> **Task set**
A. Answer these questions using the Kraft Heinz reorganization text below, one answer per line, marked the same way:
(i) Who leads the new Emerging Markets region?
(ii) In what month and year did Steve Cahillane pause the planned split?
(iii) About what share of the company did Berkshire Hathaway hold?
B. From the Kraft Heinz reorganization text below, print the stretch that opens with the words "What actually changed" and closes with "into advisory roles.", copying every word and mark unchanged.

What actually changed on 1 July
Kraft Heinz now runs on three regions instead of a wider spread of units. North America stays under Nico Amaya. Europe and Pacific Developed Markets stays under Willem Brandt. A new Emerging Markets region, led by Marcel Regis, pulls together the old Asia and West-and-East emerging market teams. The bigger move sits underneath: procurement and supply chain are now one central function under a single global chief, Janelle Aydin. Two senior leaders, the omnichannel sales and Asia emerging markets chief and the global supply chain chief, step back into advisory roles.
From two companies to one tighter machine
Rewind to September 2025. Kraft Heinz planned to split into a roughly $15 billion "Global Taste Elevation" business built on sauces and spreads, and a roughly $10 billion "North American Grocery" business holding Kraft Singles, Lunchables and Oscar Mayer. The idea was simple: two focused companies would be worth more than one sprawling one. New chief executive Steve Cahillane paused that plan in February 2026 and bet $600 million on a turnaround instead. Warren Buffett's Berkshire Hathaway, which held about 28% of the company, had argued the split would be costly and would not create real value.
When you cannot unlock value by breaking a company apart, the next lever is to take cost and slowness out of the middle. That is what this reorg does. Fewer regions means fewer layers and faster decisions. One buying function means the whole company negotiates as a single customer.

> **Collected data**
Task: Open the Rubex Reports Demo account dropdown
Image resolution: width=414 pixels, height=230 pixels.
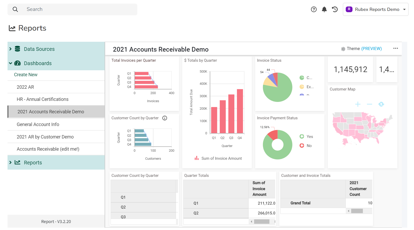Action: pos(375,9)
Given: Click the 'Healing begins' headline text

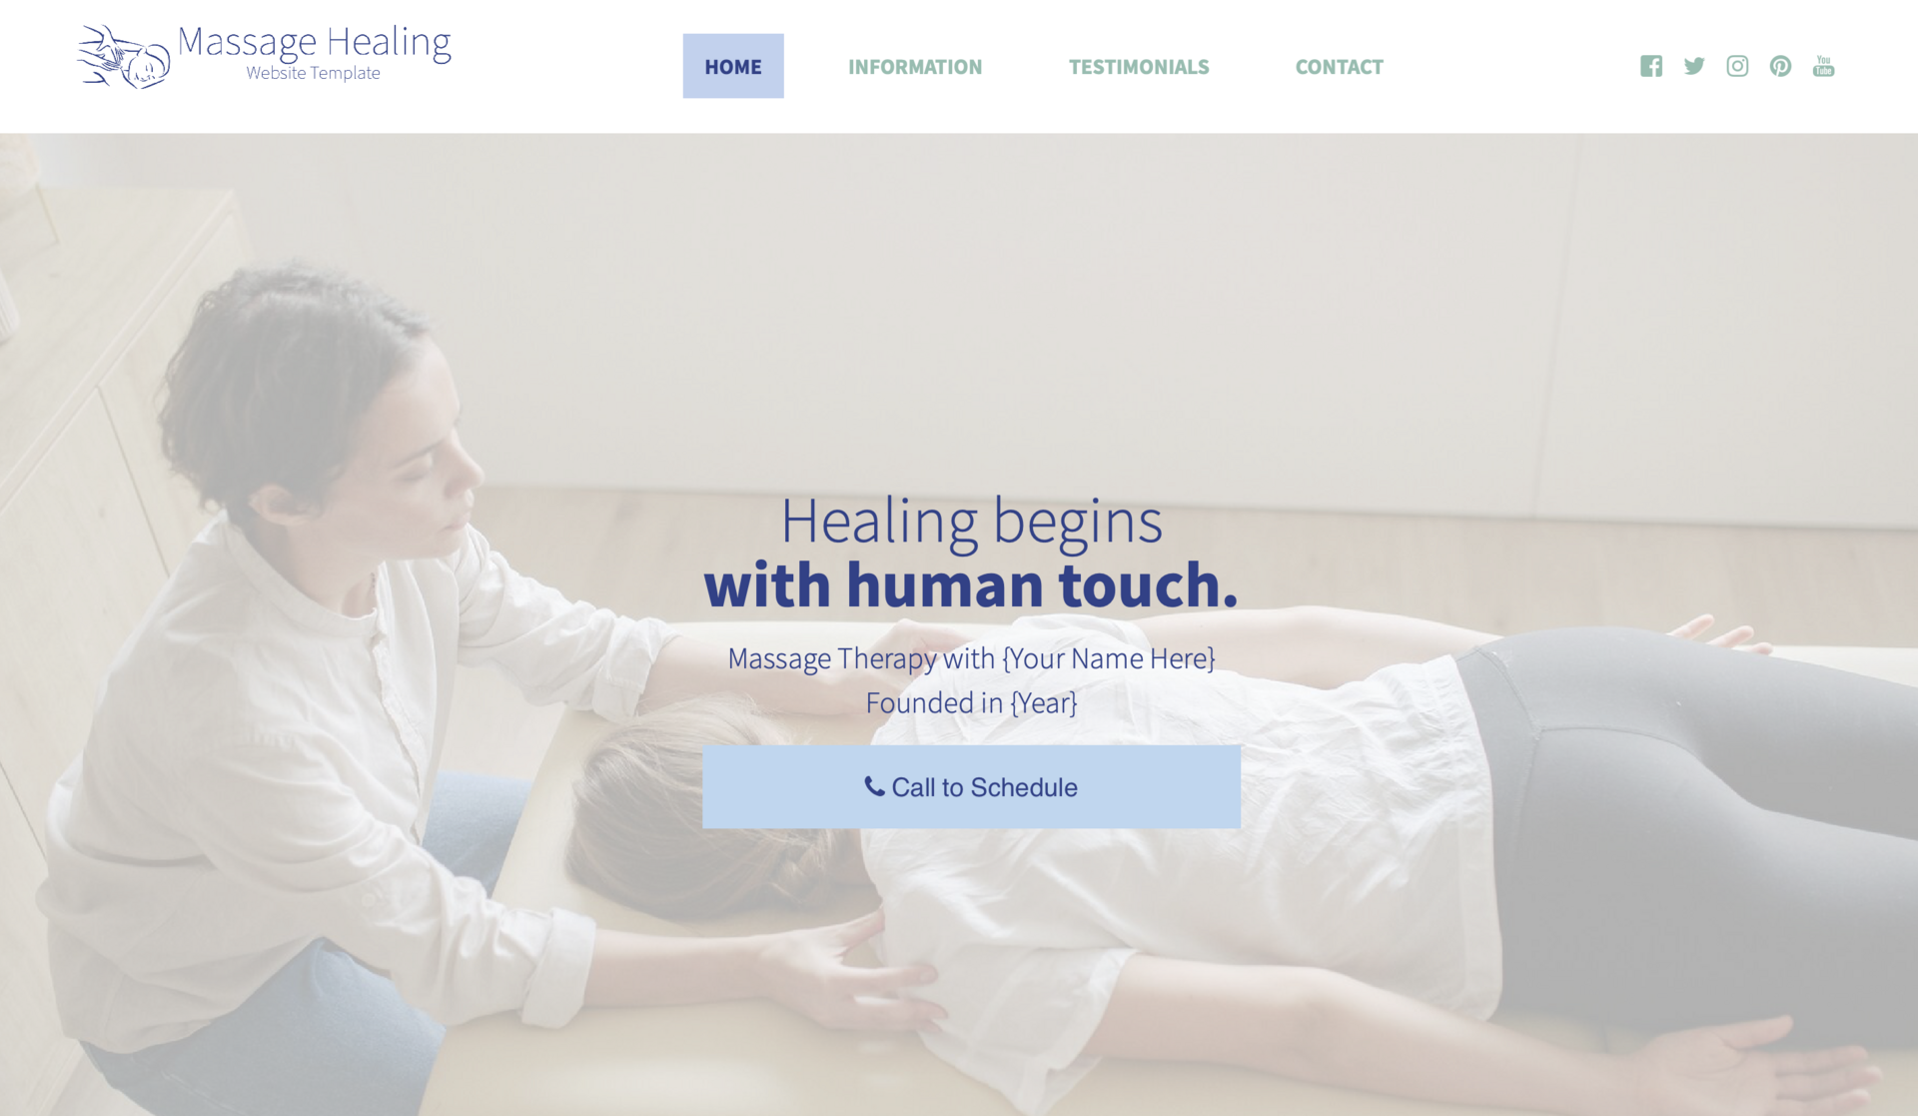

> **Solutions for each task**
A.
(i) Marcel Regis
(ii) February 2026
(iii) About 28%

B.
What actually changed on 1 July
Kraft Heinz now runs on three regions instead of a wider spread of units. North America stays under Nico Amaya. Europe and Pacific Developed Markets stays under Willem Brandt. A new Emerging Markets region, led by Marcel Regis, pulls together the old Asia and West-and-East emerging market teams. The bigger move sits underneath: procurement and supply chain are now one central function under a single global chief, Janelle Aydin. Two senior leaders, the omnichannel sales and Asia emerging markets chief and the global supply chain chief, step back into advisory roles.